Earlier this month, more than a hundred Catholic parishes in Germany carried out priestly blessings of same-sex couples in defiance of the Vatican and the German bishops. The ceremonies were, in part, a response to the Congregation for the Doctrine of the Faith’s recent instruction forbidding such blessings and reiterating the Church’s traditional teaching regarding marriage and homosexual acts. Evidently, the ceremonies were performed mostly in more liberal German parishes and shunned in more conservative areas, an indication of a deepening disunity. Conservative Catholic commentators praised the CDF’s actions and characterized the blessings as schismatic.

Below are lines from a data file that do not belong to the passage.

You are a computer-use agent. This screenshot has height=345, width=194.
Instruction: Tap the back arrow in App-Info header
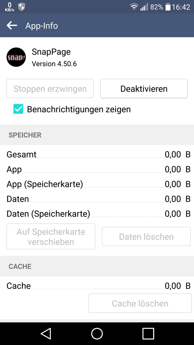click(12, 26)
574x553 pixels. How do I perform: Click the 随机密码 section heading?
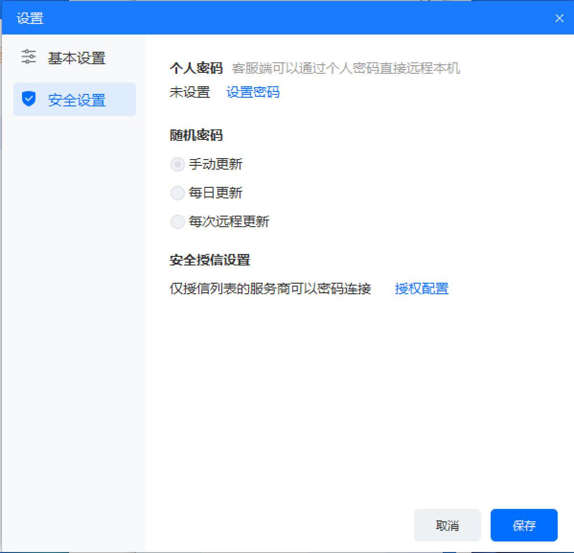click(x=196, y=135)
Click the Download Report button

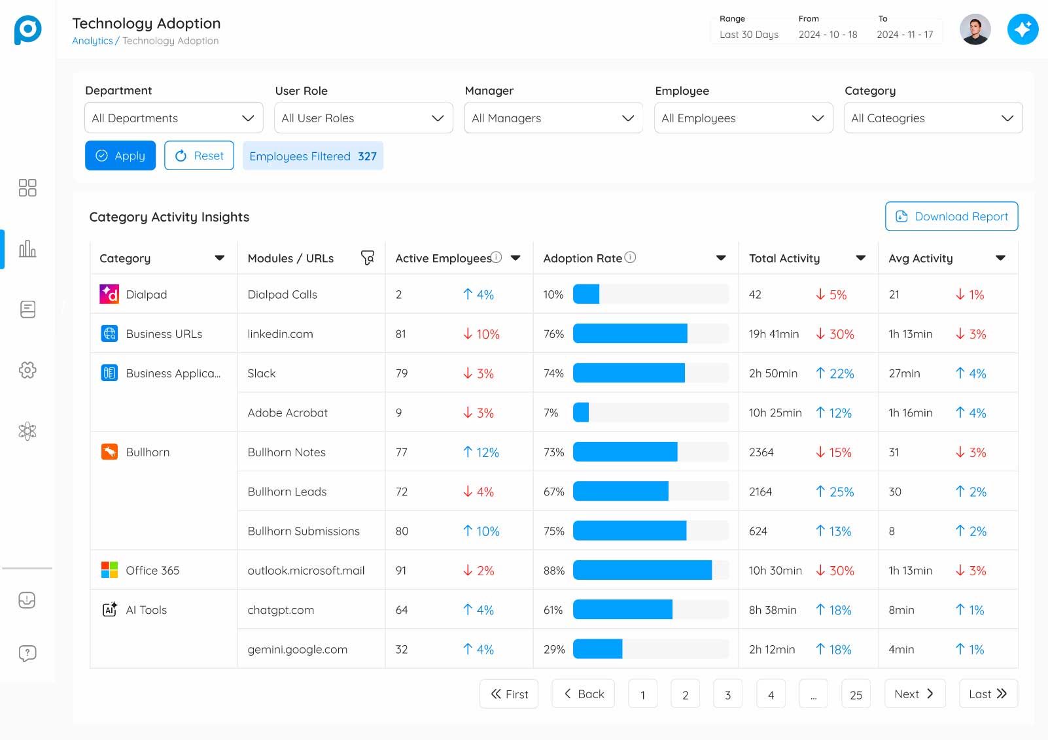[x=951, y=216]
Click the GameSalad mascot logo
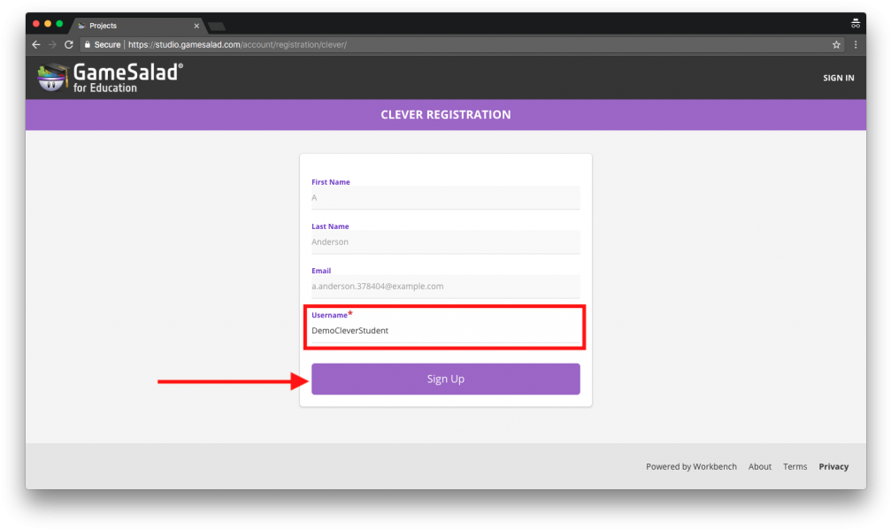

But then the prefect of the CDF turned his attention to the United States. A number of American bishops want the U. S. Conference of Catholic Bishops to issue a statement urging that President Joe Biden be denied Communion because of his support for legal abortion and same-sex marriage. Much to the outrage of many of the same conservative Catholics who praised the Vatican for holding firm on sexual morality, Rome threw cold water on the wisdom of such a statement. Presumably such a confrontational step would, like the blessing of same-sex marriages, undermine the unity of the bishops’ conference and the larger Church. It would also require approval from the pope, who has cautioned that an obsession with abortion politics divides and distracts the Church. Conservative commentators deplored the Vatican’s interference, denouncing Rome’s supposed heavy hand in language one is more used to hearing from liberals.
During the papacies of John Paul II and Benedict XVI, conservative Catholics demanded complete fealty to the papacy and repeatedly urged the pope to rein in those they considered unorthodox. The removal of the editor of America magazine, Thomas Reese, SJ, was one of the more notorious Vatican actions during those years. But now that there’s a pope with a very different style and message, conservatives have decided that many of the decisions coming from Rome warrant skepticism and resistance, not obedience. You can call this intellectual inconsistency or hypocrisy, which in many instances it is. But it is as common among so-called progressive Catholics as it is among conservative ones. Predictably, there has been little criticism from progressives of the same-sex marriage blessings in Germany, even though those actions threaten the unity of the Church in the same way that the efforts of some American bishops to bar Biden from Communion do. Whatever one’s views on same-sex marriage, Catholics should be concerned that, while some find such gestures pastoral and compassionate, many others perceive them as signs of further fragmentation in the Church. Those who work for change should recognize that how change comes about can be just as important as the change itself.